Assignment: Below are entries; repeat exactly, and nothing else, the lines from the one holding "Instruction: Click the clear network log icon" through the one holding "This screenshot has width=1568, height=708.", inclusive. Leave the pictures out.
----
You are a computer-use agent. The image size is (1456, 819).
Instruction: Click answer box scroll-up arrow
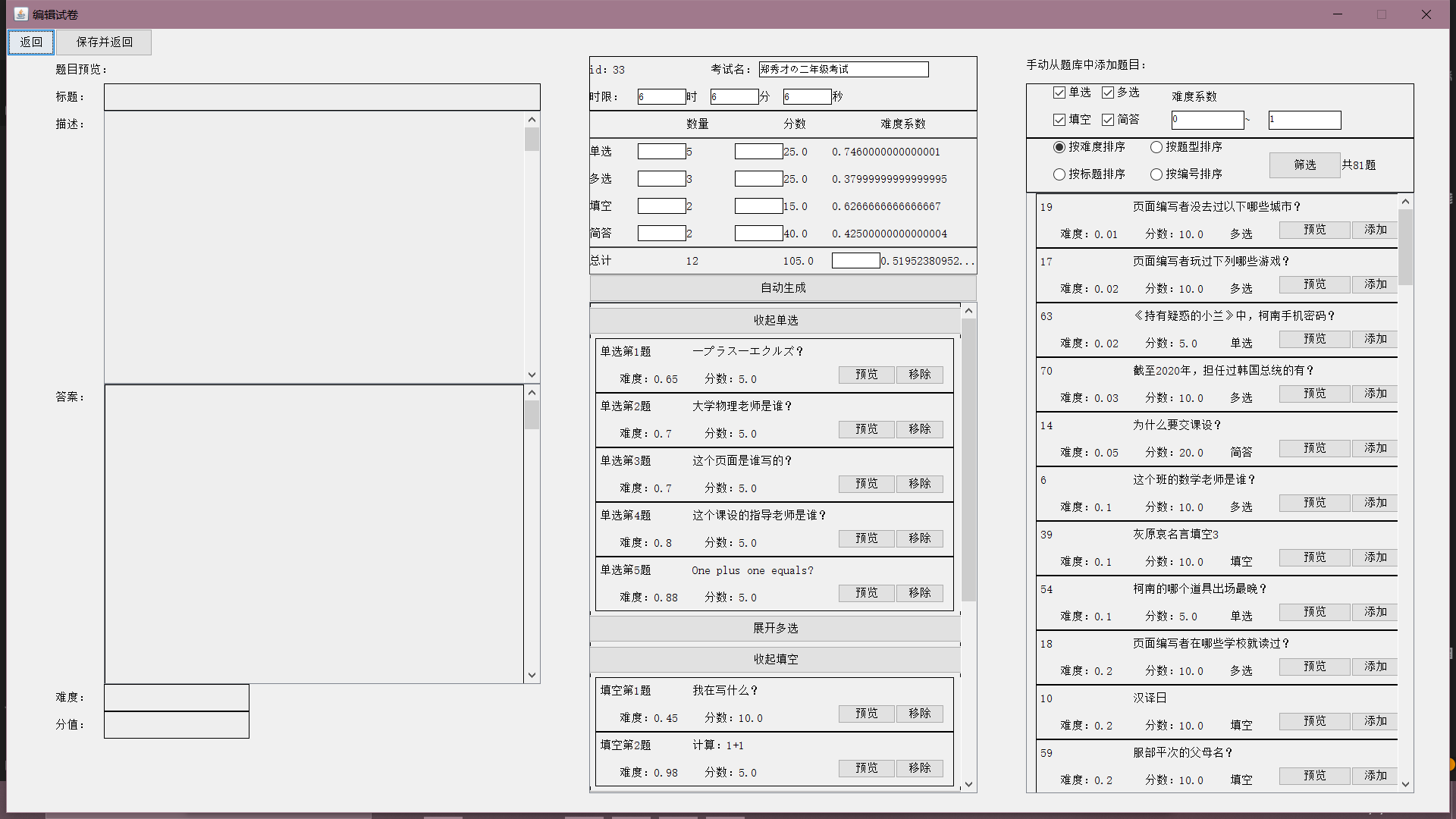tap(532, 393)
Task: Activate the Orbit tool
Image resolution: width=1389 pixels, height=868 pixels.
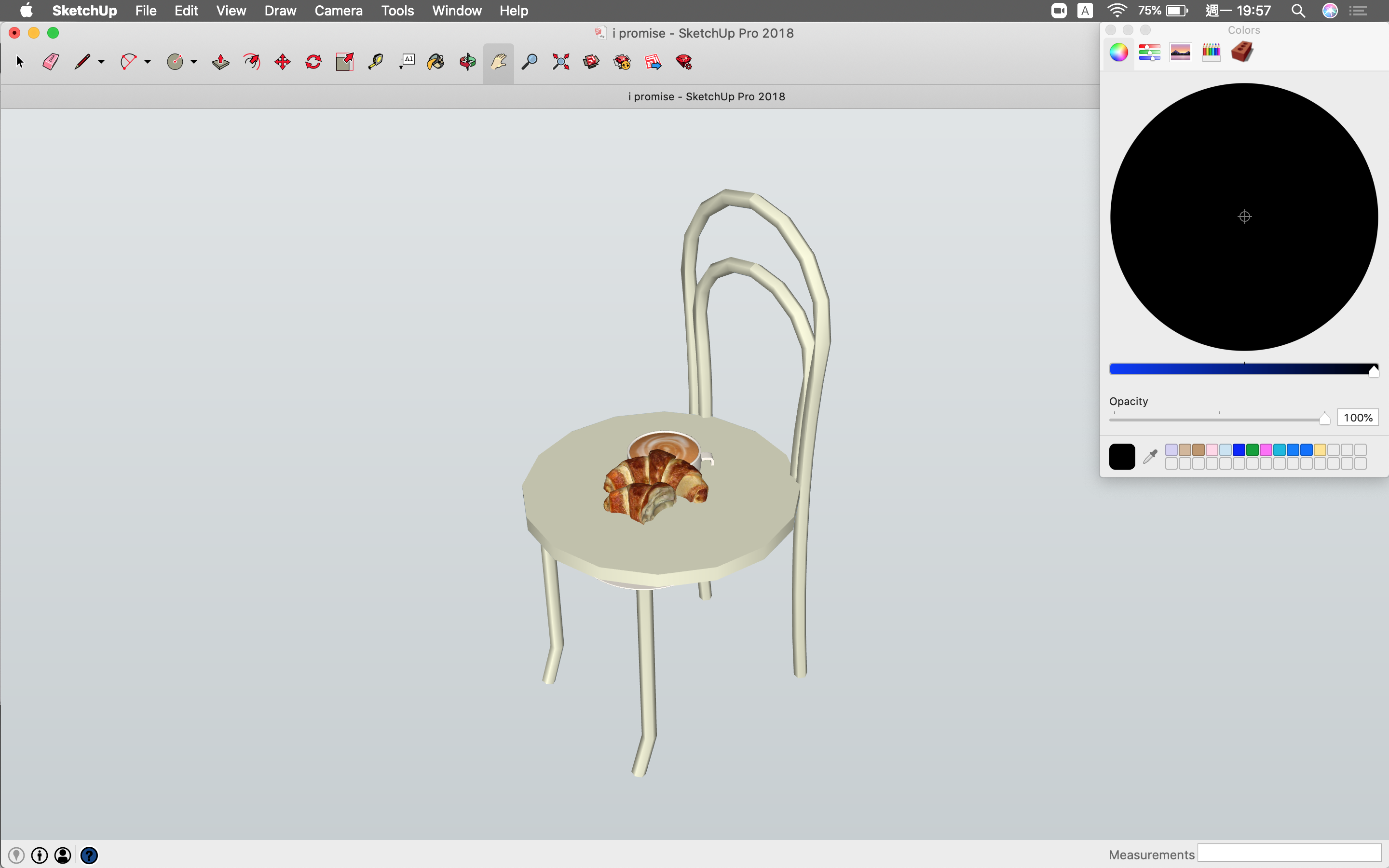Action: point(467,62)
----
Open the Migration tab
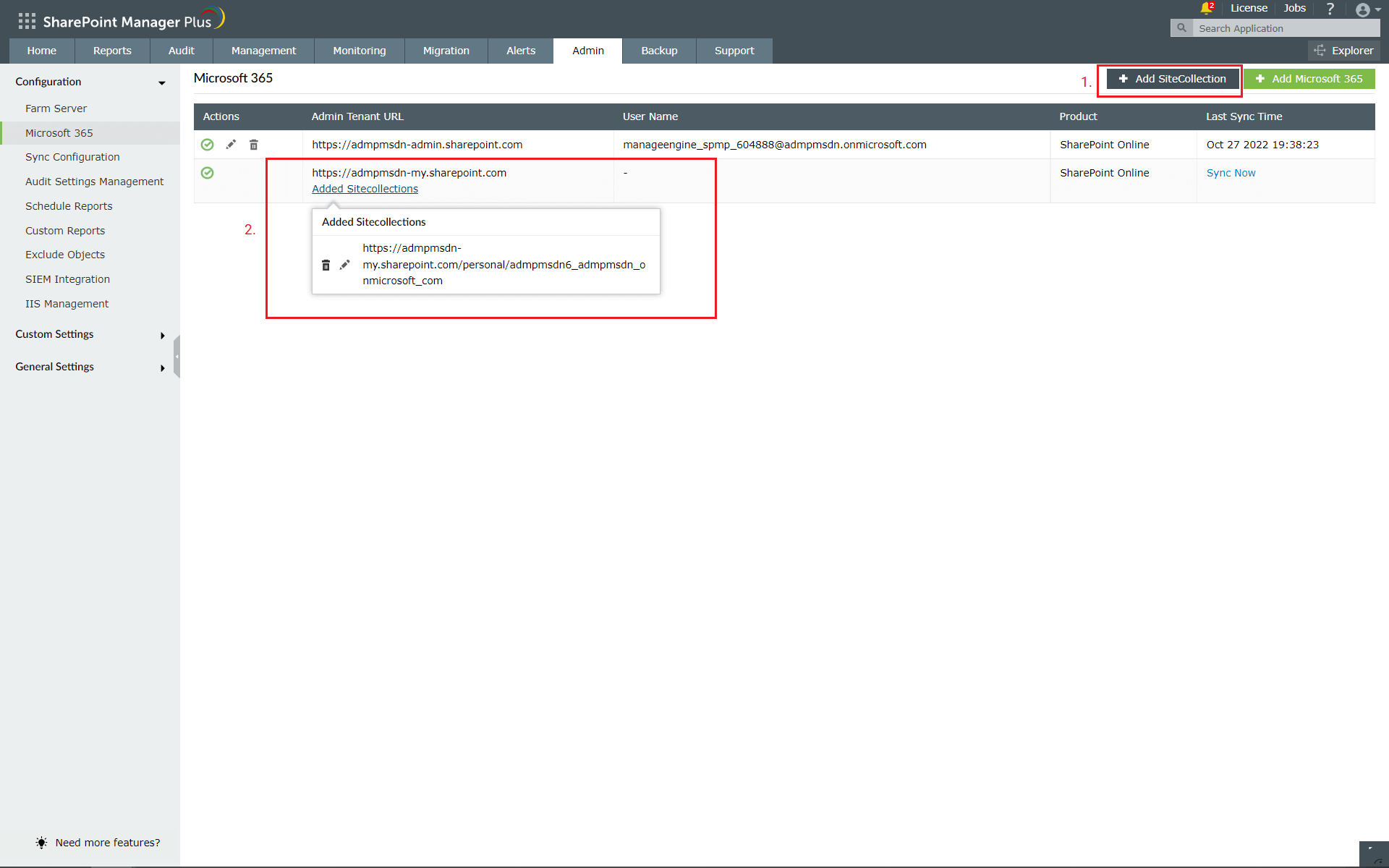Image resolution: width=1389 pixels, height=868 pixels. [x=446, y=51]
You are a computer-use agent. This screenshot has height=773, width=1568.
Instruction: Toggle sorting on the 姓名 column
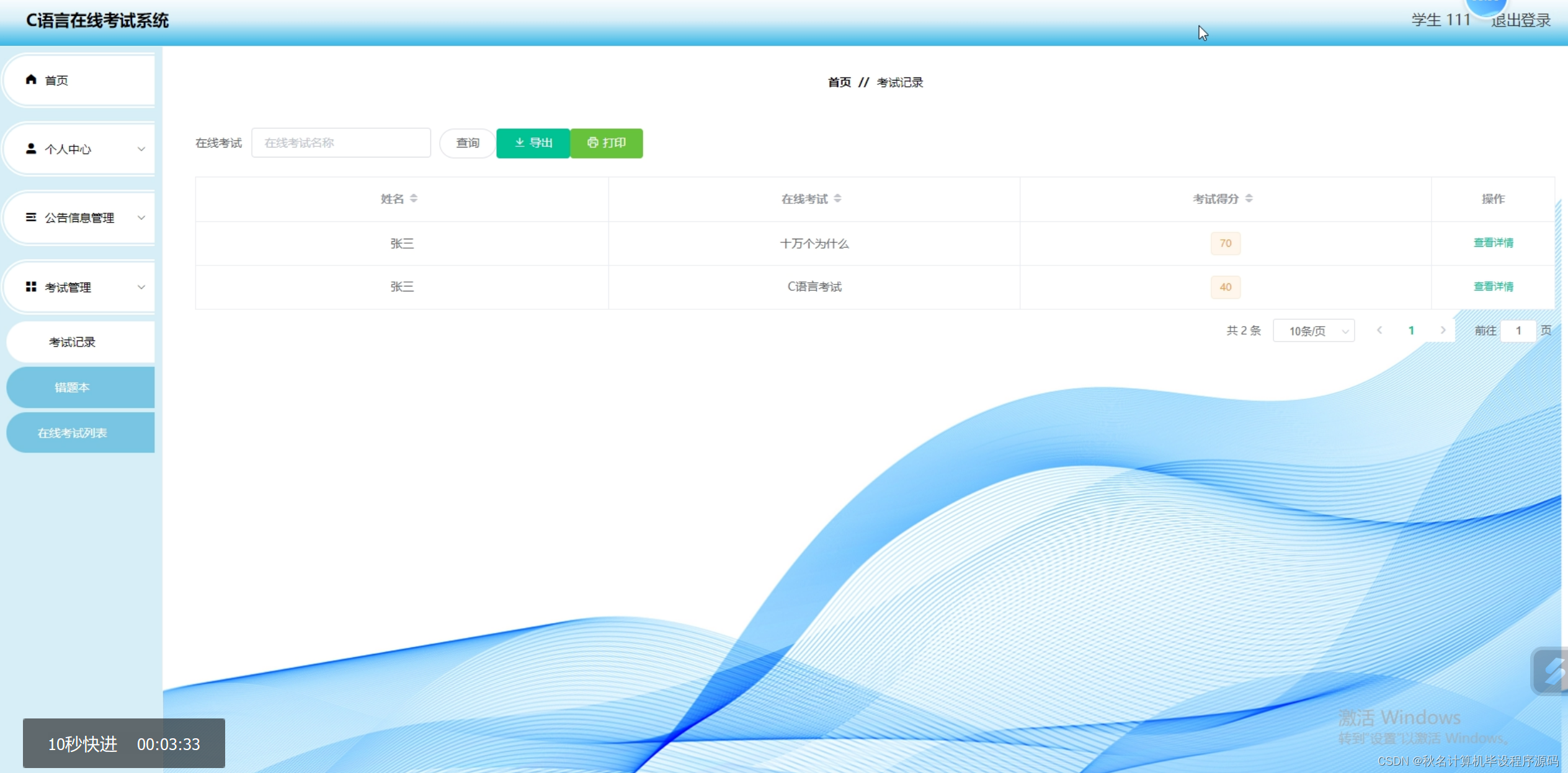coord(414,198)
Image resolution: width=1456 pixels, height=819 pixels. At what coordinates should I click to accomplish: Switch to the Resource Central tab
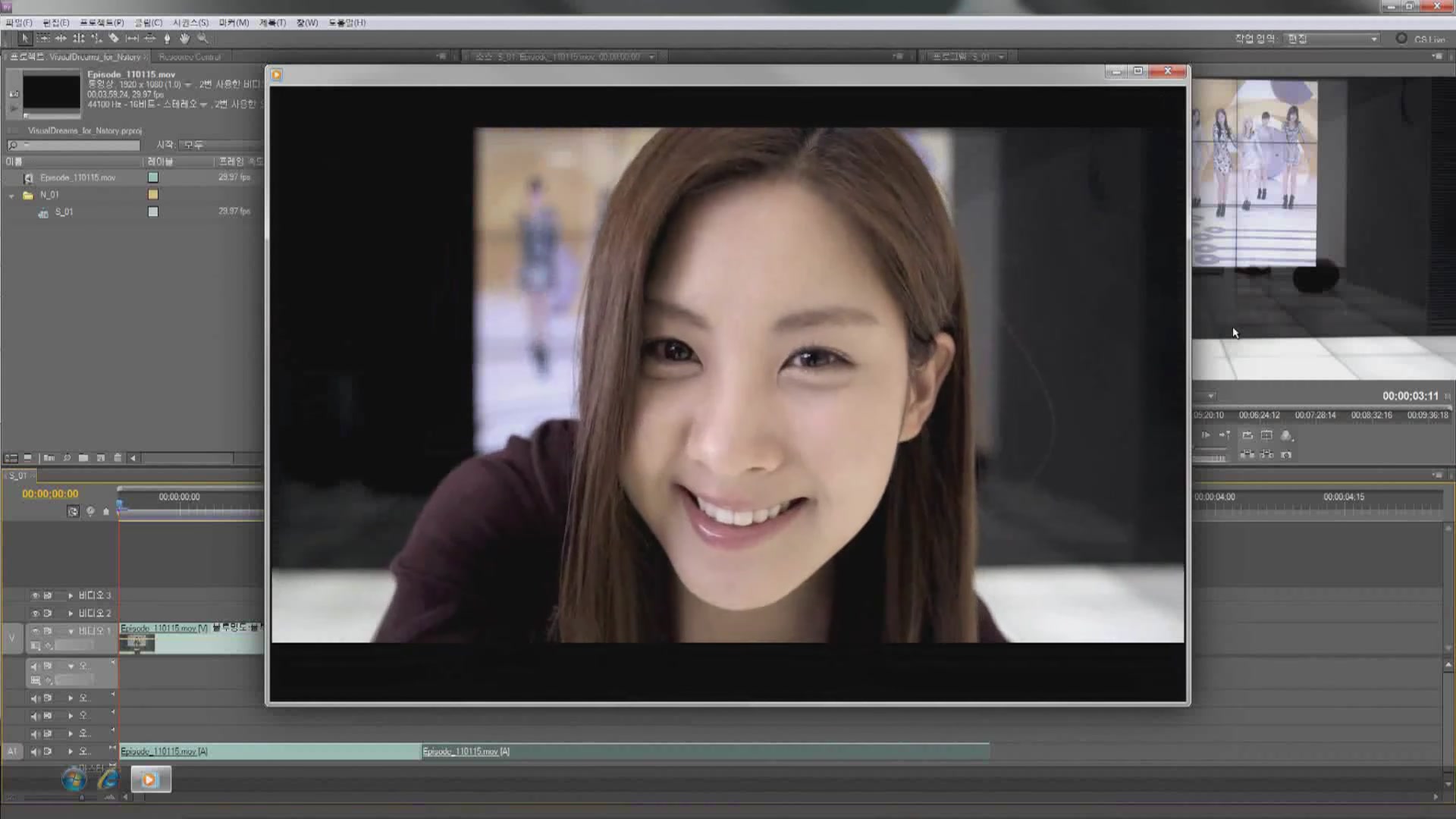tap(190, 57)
----
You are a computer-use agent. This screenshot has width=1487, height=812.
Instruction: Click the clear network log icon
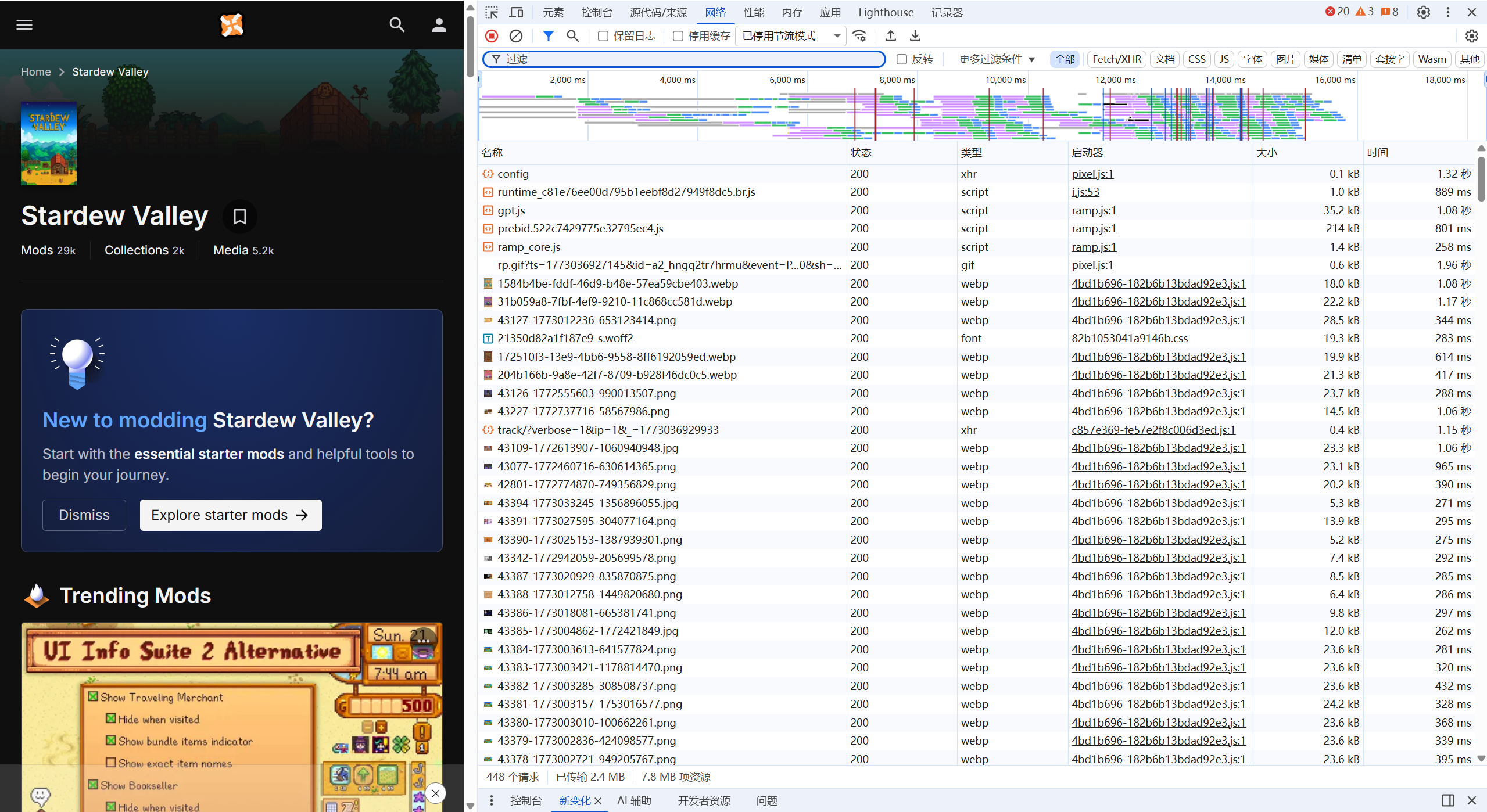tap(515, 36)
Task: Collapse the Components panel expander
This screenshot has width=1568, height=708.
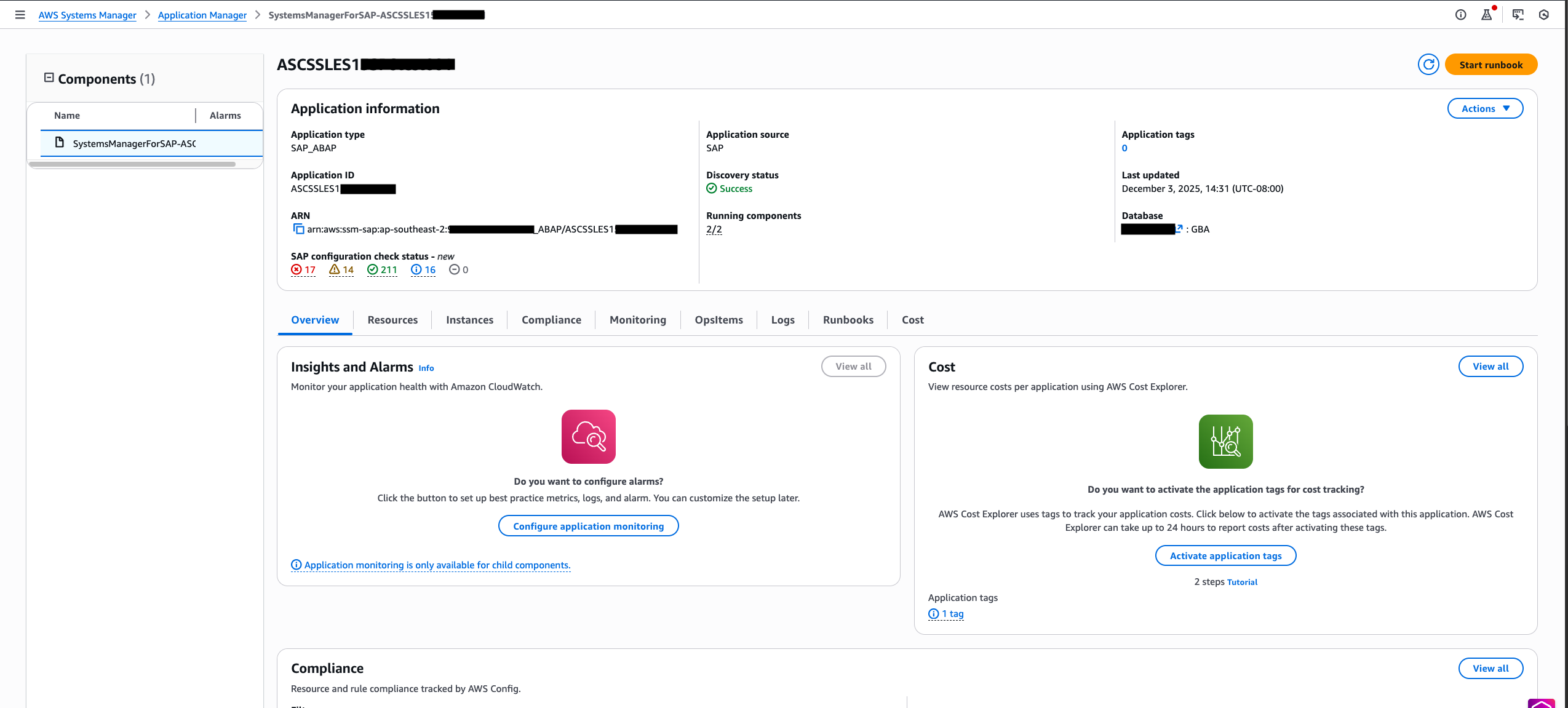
----
Response:
Instruction: Click the clear network log icon
tap(515, 36)
Task: Collapse the Components panel expander
This screenshot has width=1568, height=708.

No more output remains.